Tuesday, April 23, 2013

Individual versus Collective Rights

One class I am taking during my last quarter at DU (almost done!) is the Discrimination, Minorities, and the Rights of Indigenous Peoples, and the major focus of the course is the debate on individual versus group, or collective, rights. Human rights, as defined in the Universal Declaration of Human Rights, refer to rights as applied to individuals by virtue of being human. Therefore, opponents to the idea of collective rights argue that since individuals are human and individuals are the ones who comprise a group, there is no need to make a distinction between individuals and groups. All individuals, regardless of the group they belong to, are subject to the human rights as outlined in major international documents. On the other side, proponents to the idea of collective rights emphasize that there is often a failure to recognize and celebrate differences among distinct populations and as a result, certain groups consistently have their rights violated. These certain groups must then be afforded additional protections to make sure their rights as individuals, and as group members, are protected.

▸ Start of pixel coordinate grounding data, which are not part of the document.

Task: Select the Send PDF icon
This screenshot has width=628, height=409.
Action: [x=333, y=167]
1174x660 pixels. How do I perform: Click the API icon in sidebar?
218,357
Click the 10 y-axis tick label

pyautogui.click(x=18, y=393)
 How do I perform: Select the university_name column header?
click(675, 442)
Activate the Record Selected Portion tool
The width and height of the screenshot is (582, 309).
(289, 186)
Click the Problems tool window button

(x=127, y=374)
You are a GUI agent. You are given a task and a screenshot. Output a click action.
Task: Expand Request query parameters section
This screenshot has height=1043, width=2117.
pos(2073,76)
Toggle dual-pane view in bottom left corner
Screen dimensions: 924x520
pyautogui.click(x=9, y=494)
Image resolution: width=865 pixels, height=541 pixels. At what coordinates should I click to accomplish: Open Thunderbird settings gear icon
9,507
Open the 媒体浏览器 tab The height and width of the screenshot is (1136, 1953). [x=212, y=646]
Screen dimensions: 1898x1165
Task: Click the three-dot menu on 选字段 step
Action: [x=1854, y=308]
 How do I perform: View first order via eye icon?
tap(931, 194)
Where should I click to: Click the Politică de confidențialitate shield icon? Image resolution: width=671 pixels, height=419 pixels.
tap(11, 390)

While I am able to understand the position on each side, I see the problem elsewhere. The issue is not whether human rights belong to individuals, to groups, or to both; the major issue is who falls under the category of a human. The reason certain people are consistently discriminated against is the fact that dominant groups often do not see them as fully humans. If someone is not viewed as completely human, whether on the basis of race, ethnicity, religion, gender, sexuality, age, or nationality, that someone will not be regarded as deserving the rights afforded to humans. She will be treated as less than human and so will the entire group she belongs to. If that individual’s rights are not respected, why should we expect that the rights of the group she belongs to will be respected? 

In my opinion, a focus on the debate about individual versus collective rights and on creating additional conventions and documents to protect these is a focus away from the real issue. Therefore, even though international documents on human rights are important to the further recognition of these rights, much more needs to be done in order for all people to be regarded as human and treated as such.